Andrea Zittel at The Museum of Contemporary Art, Los Angeles

By Tucker Neel
Originally published in Artillery Magazine Vol. 1 No. 6, May, 2007, 35-36.

Installation photo

Installation photo

Equal parts life-coach, interior designer, and architect, Andrea Zittel wears many hats- and uniforms. While proclaiming the transformative power of a simple life free of clutter and distraction, she positions herself precariously in the role of a multitasking C.E.O., head of A–Z Administrative Services, a bi-coastal corporation that caters to an elite clientele of art collectors and design aficionados. In the past, A-Z Administrative Services sent out newsletters profiling Zittel’s endeavors and spotlighting the lives of her devoted fans. Like any great interior design house, A-Z works directly with clients to customize their products, making sure that each purchase says something poignant about it’s owner. And in true corporate form, Zittel brands each of her works with her signature A-Z logo.

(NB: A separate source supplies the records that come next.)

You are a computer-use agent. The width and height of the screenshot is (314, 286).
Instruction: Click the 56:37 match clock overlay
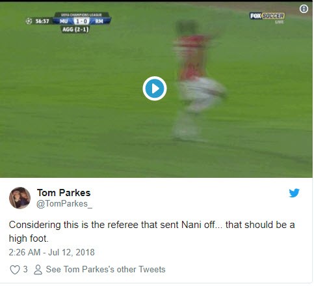click(x=42, y=21)
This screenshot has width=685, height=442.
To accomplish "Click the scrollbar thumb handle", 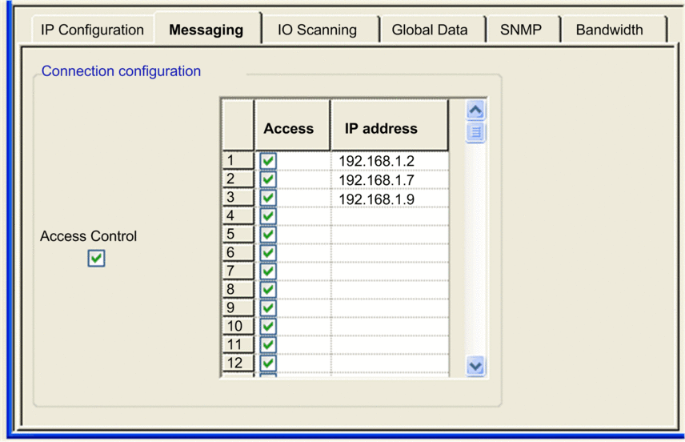I will [x=475, y=133].
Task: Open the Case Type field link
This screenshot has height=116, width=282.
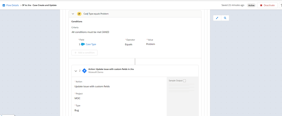Action: 91,44
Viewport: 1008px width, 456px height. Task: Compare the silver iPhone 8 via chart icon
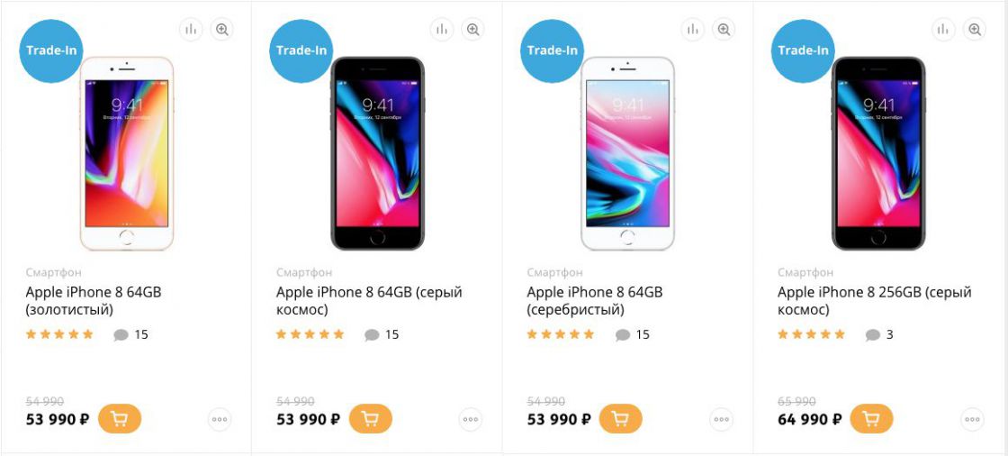tap(692, 30)
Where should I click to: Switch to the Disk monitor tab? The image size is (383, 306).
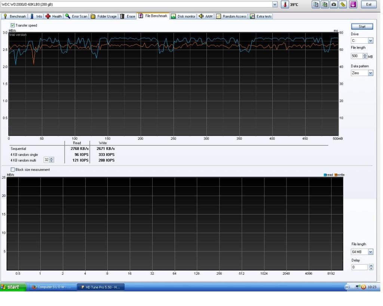point(183,16)
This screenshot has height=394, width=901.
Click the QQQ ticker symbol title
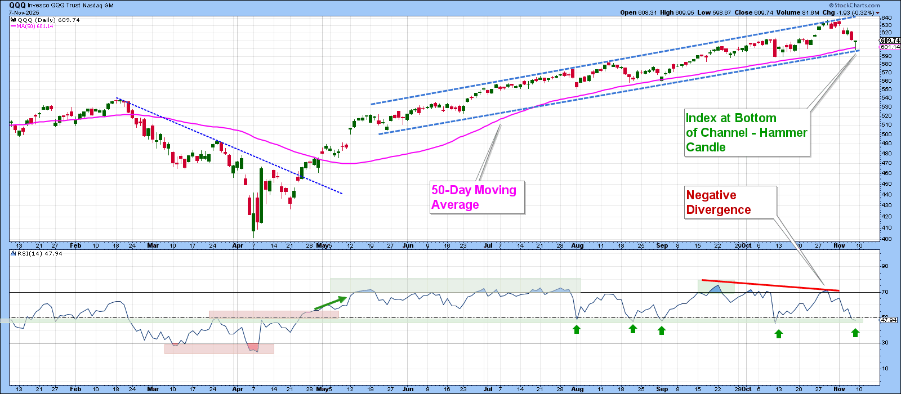tap(17, 5)
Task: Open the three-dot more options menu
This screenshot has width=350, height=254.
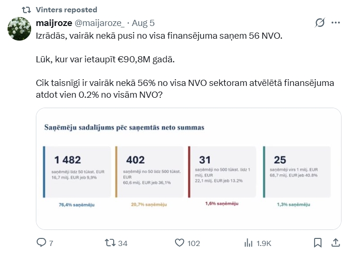Action: pyautogui.click(x=336, y=23)
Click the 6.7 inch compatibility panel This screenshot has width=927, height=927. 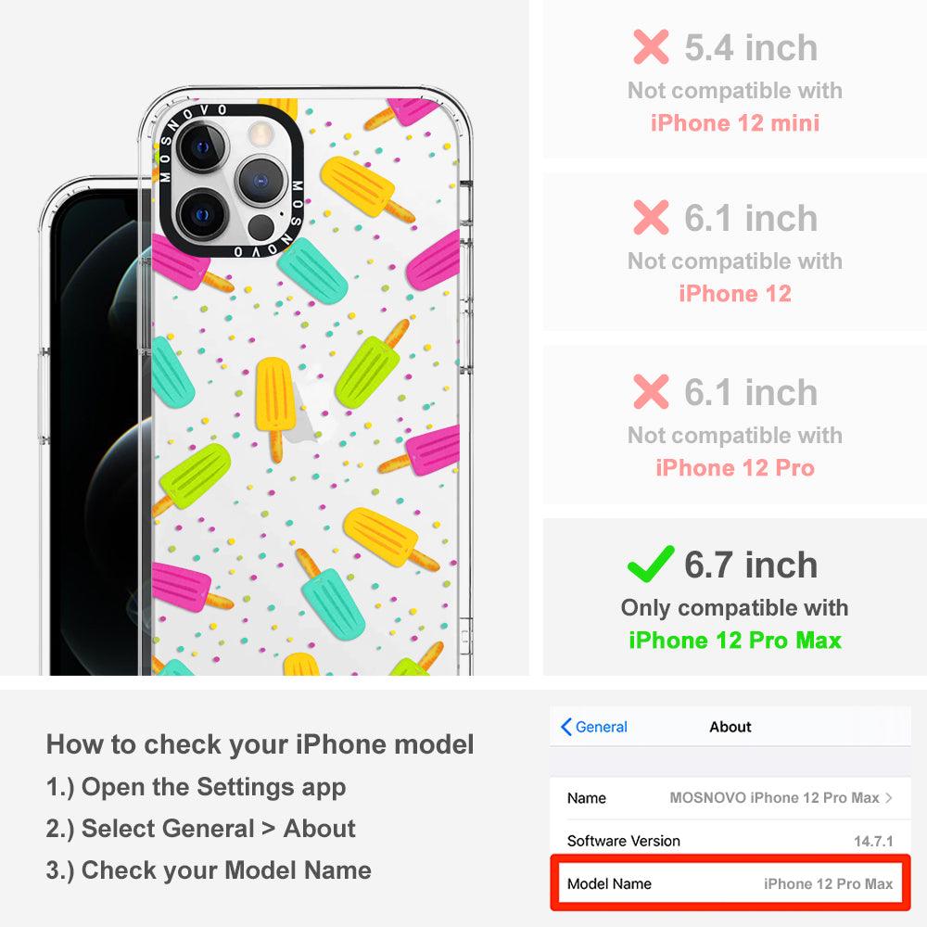click(735, 597)
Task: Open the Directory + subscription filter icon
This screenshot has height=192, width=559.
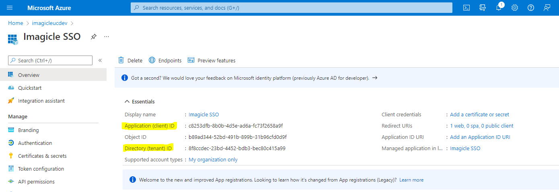Action: pos(483,8)
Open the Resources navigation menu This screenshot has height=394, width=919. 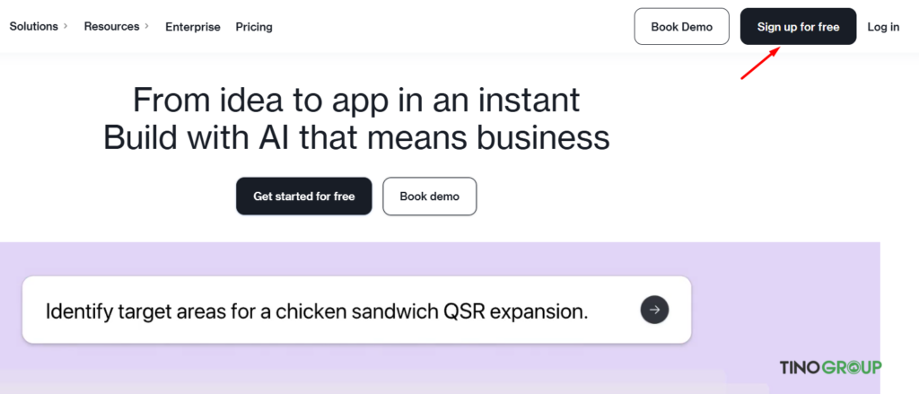[x=111, y=27]
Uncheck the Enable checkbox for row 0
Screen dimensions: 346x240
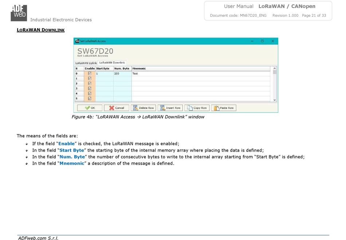[x=90, y=74]
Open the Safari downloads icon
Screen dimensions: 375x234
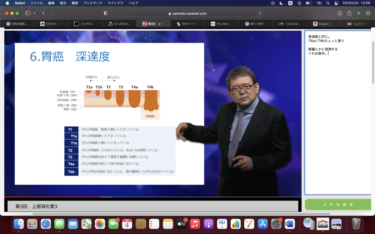coord(340,13)
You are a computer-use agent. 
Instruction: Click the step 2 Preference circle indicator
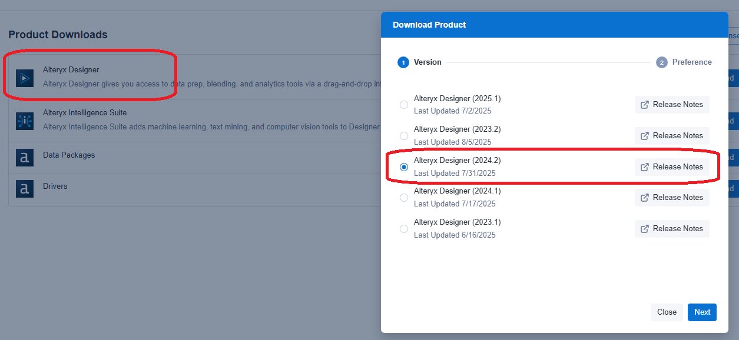[x=661, y=62]
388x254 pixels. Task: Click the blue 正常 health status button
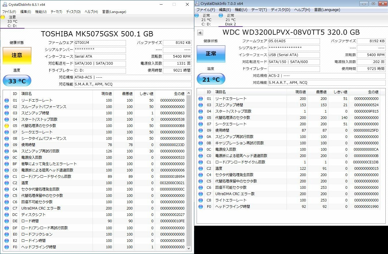click(x=211, y=54)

Zittel is most effective when her work pushes corporate branding strategies and the marketing of consumer fantasies to absurd extremes. For example, her Deserted Islands, solitary white shiny miniature ice flows, with folding white chairs perched in the center of each, seem to poke fun at romantic notions of escape and tourism. In what could be a comedic comment on global warming, each private iceberg is branded with the A-Z logo next to a silhouette of a palm tree. Here humor is deployed to effective ends, the butt of the joke being the person who would actually buy such an object on which to live out any sort of escapist fantasy.

Equally engaging is the A-Z Breeding Unit for Averaging Eight Breeds, an inverted triangle of empty cubicle breeding units, originally designed to cross-breed Bantam chickens, show birds prized for their decorative features, to create, not prettier poultry, but instead a more “original” or average chicken. This is not only a wonderful comment on the legacy of modernist notions of purity (read minimalism) and notions of progress in general, but also a calculated use of the mechanics of science in an art context, a shift of one academic field into the sphere of another. Unfortunately, most of the other works in the show are reiterations of an understood and worn-out design fantasy that has trouble coexisting with Zittel’s corporate model.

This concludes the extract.